Dr. Rami Khayat, medical director of UCI Health Sleep Medicine Services, oversees the sleep lab's eight slumber testing rooms and various programs to diagnose and treat shut-eye disorders. Photos by Steve Zylius / UCI
When the lights go down in the UCI Health sleep center, things can get a little strange. Although some of the overnight patients simply snore like lawnmowers, others sleepwalk, scream or act out dreams by kicking, pedaling and punching.
To diagnose such symptoms, technologists in the Newport Beach lab’s control room observe video feeds from eight high-tech bedrooms and track more than 30 vital signs for each patient, including brainwaves, heart rate, breathing and blood pressure.
“It’s like a biopsy of your sleep,” says Dr. Rami Khayat, medical director of UCI Health Sleep Medicine Services and a nationally recognized leader in the treatment of sleep disorders.

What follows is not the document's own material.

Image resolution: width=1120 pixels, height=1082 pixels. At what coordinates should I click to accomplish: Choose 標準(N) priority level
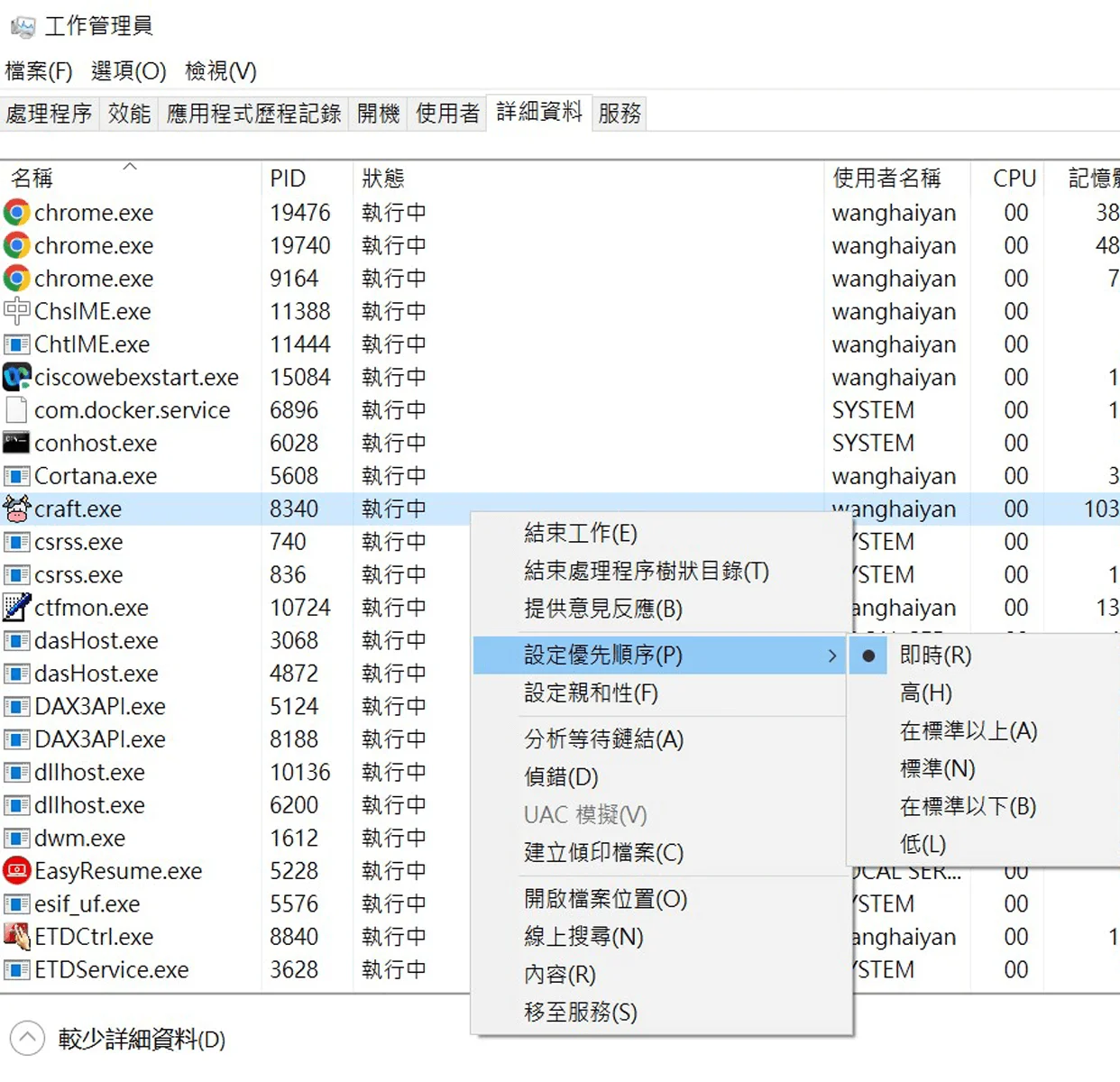[x=937, y=769]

Surprisingly, despite the tangle of wires and electrodes attached to patients’ foreheads, chins, chests and limbs, “people sleep pretty well here,” he says. “We rarely get a study that’s unusable.”
Billed as the only comprehensive academic sleep center in Orange County, the lab also conducts alertness tests for pilots, military personnel, truck drivers, physicians and others whose jobs depend on staying awake.
High-tech tracking
Not everyone with a 40-winks problem needs to stay overnight at the lab.
In cases where the doctors suspect only obstructive apnea — a condition that affects nearly 30% of U.S. adults and about half of the center’s patients — a home monitoring kit analyzes the person’s shut-eye.
Similarly, insomniacs get medical-grade smartwatches that track their vital signs and — unlike consumer wrist gadgets — are backed by peer-reviewed scientific studies, Khayat says.
The resulting data can run hundreds of pages and is manually scrutinized to recommend the best treatment.
More than half of Americans suffer from some sort of sleeping problem, although they may not realize it, says Khayat, a UCI School of Medicine professor of pulmonology and critical care medicine, psychiatry and human behavior.
Left untreated, sleep dysfunction increases the risk of heart attack, stroke, diabetes, dementia and cancer, he adds, not to mention impaired decision-making and driving.
When sleep is a problem
What are the warning signs?
“How do you usually feel when you get up in the morning?” Khayat asks. “If you’re not refreshed, it may indicate a problem. Or if you often get really tired later on, that’s not normal.”
At any age, people should have some energy left in the tank at the end of the day, he says.
For new patients, doctors spend about an hour discussing the person’s sleep environment and routines, checking their airways, reviewing medical records and outlining options.
Overnight tests — either at home or in the lab — are recommended more than half the time, Khayat says.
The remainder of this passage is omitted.